-- Start of Data excerpts --

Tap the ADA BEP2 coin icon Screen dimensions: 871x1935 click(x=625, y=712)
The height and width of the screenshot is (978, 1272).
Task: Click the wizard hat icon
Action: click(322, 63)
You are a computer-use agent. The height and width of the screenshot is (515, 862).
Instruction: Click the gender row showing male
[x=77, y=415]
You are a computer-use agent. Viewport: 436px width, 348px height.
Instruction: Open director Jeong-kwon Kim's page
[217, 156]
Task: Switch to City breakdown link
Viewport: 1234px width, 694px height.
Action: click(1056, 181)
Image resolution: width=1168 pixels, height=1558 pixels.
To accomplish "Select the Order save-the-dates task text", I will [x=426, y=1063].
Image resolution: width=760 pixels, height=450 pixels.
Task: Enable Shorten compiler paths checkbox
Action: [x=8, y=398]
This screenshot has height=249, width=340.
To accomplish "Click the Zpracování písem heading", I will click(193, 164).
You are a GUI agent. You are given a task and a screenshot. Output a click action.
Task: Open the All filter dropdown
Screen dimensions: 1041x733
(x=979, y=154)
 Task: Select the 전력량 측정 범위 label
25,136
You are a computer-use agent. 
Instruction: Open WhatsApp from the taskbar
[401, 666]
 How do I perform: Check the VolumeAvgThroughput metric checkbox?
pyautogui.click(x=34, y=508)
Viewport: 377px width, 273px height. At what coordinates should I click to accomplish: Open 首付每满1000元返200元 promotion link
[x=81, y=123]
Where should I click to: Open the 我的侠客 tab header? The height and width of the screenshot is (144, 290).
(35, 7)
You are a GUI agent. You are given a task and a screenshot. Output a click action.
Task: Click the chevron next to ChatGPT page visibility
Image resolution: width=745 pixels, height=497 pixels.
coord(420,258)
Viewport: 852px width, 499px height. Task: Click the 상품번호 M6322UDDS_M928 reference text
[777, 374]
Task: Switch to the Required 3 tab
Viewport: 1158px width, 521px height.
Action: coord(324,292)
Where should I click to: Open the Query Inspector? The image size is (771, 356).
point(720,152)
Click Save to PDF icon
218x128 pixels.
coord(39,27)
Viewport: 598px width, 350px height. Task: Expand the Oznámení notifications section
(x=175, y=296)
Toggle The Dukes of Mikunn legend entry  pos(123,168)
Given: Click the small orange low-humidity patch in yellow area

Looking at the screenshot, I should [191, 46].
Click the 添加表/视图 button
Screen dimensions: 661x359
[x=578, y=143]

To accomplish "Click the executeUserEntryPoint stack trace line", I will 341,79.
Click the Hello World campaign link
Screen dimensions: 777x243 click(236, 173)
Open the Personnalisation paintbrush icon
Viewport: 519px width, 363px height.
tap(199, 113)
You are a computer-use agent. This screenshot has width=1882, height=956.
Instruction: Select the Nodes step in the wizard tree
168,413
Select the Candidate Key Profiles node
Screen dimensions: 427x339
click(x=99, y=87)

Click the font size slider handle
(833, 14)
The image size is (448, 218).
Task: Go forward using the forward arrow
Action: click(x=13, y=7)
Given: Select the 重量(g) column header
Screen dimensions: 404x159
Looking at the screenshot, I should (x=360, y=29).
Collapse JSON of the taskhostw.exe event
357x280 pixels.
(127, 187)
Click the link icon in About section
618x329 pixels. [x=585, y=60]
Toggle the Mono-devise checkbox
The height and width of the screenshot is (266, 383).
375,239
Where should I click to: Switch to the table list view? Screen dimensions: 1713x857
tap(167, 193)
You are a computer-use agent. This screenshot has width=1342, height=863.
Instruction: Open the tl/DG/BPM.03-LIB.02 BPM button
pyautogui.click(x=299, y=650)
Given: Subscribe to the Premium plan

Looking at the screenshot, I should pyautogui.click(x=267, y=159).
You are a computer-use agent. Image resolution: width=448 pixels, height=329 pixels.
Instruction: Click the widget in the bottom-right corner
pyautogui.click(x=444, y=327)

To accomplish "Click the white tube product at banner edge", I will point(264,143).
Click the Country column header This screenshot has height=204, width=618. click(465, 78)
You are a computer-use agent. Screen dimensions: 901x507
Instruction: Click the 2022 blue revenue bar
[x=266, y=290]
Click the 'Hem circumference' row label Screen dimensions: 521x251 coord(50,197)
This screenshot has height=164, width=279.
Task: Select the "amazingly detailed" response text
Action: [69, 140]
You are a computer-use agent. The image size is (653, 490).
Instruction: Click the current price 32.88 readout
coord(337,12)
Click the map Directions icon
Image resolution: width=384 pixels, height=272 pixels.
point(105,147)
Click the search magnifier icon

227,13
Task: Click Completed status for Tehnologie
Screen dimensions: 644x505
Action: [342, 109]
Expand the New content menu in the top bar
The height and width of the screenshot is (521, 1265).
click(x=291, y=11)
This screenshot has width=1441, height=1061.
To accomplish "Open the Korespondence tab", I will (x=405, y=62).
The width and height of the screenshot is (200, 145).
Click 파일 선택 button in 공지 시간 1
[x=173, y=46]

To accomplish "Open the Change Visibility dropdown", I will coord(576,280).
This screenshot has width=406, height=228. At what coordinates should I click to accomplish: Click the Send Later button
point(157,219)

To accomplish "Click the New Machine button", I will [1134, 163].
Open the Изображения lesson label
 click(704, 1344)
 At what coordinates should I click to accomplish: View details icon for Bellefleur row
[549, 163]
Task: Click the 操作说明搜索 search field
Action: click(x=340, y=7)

-- End of Data excerpts --

Format the data from the line containing "This screenshot has width=1441, height=1061." through the line containing "I will coord(576,280)." as a JSON list of strings, one string per line, omitting blank lines.

[
  "This screenshot has width=1441, height=1061.",
  "To accomplish \"Open the Korespondence tab\", I will (x=405, y=62).",
  "The width and height of the screenshot is (200, 145).",
  "Click 파일 선택 button in 공지 시간 1",
  "[x=173, y=46]",
  "To accomplish \"Open the Change Visibility dropdown\", I will coord(576,280)."
]